SALO, M and BIRTH OF A NATION posters adorn the main character’s walls, a bullish American filmmaking student abroad in Paris. In one of several Linklater-inspired walk-and-talks, he rambles on about how 2001: A SPACE ODYSSEY is the greatest film of all-time. He names his son Gaspar. His nemesis is named Noé, played by the director himself, and the admittedly stellar soundtrack is strictly composed of tracks he rated five stars on iTunes. Hell, there’s a diorama of ENTER THE VOID’s infamous Love Hotel in the background of an apartment. Just as NYMPHOMANIAC, a similarly explicitly marketed, taboo-shattering romp was to Von Trier, LOVE serves as Gaspar’s mission statement and career encapsulation. All roads have led to this: a tedious grappling with his love for others and for filmmaking, a self-reflexive disaster wherein the line between tongue-in-cheek and sentimentality blurs, and the messages are conveyed about as gently as a donkey punch.
“This just in: film director likes movies!”
Serving as conveyors are some truly insufferable youngins, lusty and lustful, who embark on a tragic romance. Being a Gaspar Noé film, the catalyst for their eventual heartbreak is, of course, a threesome. The couple spends the movie fluctuating between tantric sex and vicious, yet wholly weightless yelling matches. Noé is a brilliant illusionist, but Edward Albee he is not. Repetitive, overlong, and narratively light, LOVE becomes an annoyingly provoking bore, its challenges feeling more like when your ex likes your latest Instagram post than an upfront confrontation. The drama is petty and a waste of time.

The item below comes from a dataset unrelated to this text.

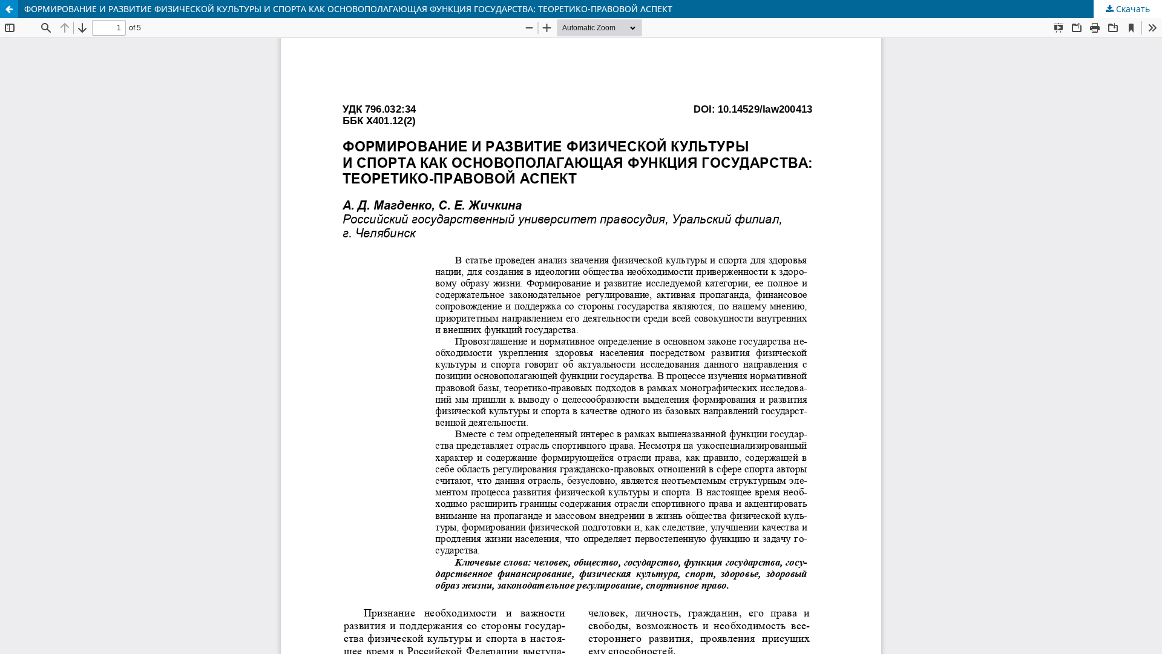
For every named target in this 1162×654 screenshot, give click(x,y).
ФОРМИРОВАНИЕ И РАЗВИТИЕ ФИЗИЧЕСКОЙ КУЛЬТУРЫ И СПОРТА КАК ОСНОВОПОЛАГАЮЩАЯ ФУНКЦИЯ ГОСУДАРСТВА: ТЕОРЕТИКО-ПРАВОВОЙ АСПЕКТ (348, 9)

Young love has never been more irritating
What is utterly impressive about LOVE, however, is that even with an eight-page script, completely improvised dialogue, a five-week shooting schedule, non-choreographed sex scenes, and only eight-hour shooting days, it’s still so visually rich and gorgeous. This is essentially his Mumblecore movie and it looks like borderline Kubrick. The aforementioned threesome is framed so simply, yet so elegantly that the mashing bodies form a Picasso. The man is a genius, which makes LOVE such a confounding paradox, a film existing in two dimensions, being both sumptuously meticulous and utterly lazy. You’re better off reading some Brontë while Redtube plays in the background.